When I experience someone else’s bad behavior I wonder if Life is trying to show me something about my behavior. I’m a bit shocked when I realize it is, my ego argues with me, no way, we’re not like that. No way, no how, was I like that person. After the shock, and I’m calmer, I take some deep breaths into my heart, the place where the calm wisdom self resides. I’m immediately humbled. My heart rewinds the tape of my life showing me snapshots of recent experiences and there is always one if not more examples of how I treated someone in exactly the same hurtful rude way I was treated.
I can be so self-righteous at times. Well I’m more spiritual aren’t I? I’ve healed more than they have, haven’t I? I’m not as rude, or hurtful… am I? Yes at times you are Sandy. We’ve been trying to show you that and this time finally you get it. Bravo!
We always have stuff to work on, it’s life. We are perfectly flawed human beings. And that’s okay, in fact it more than ok, it’s the way it is.

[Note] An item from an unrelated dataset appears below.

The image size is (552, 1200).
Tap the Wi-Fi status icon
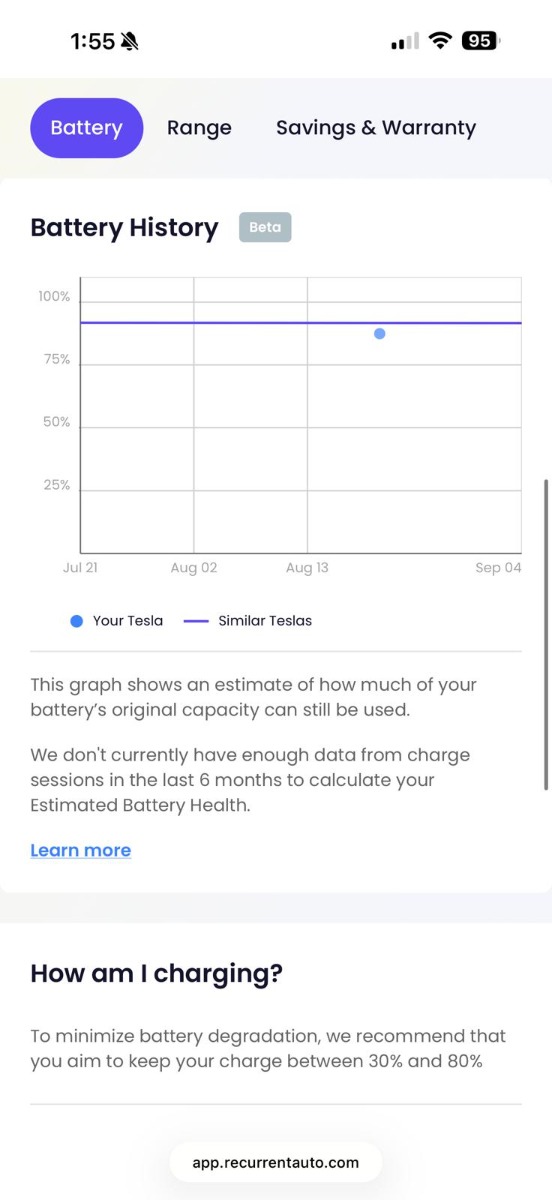pyautogui.click(x=440, y=41)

I’d much rather find, admit, and correct behavior that hurts others then never have a chance to correct my rude behaviors. I don’t want to be rude.
Now can I control how others perceive healthy boundaries? No. Can I control anything about someone else? No. But what I can do is continue deep sea diving into my own stuff and cleaning up as much as I can, that’s all any of us can do.
Life is good, even with ego pinches now and then.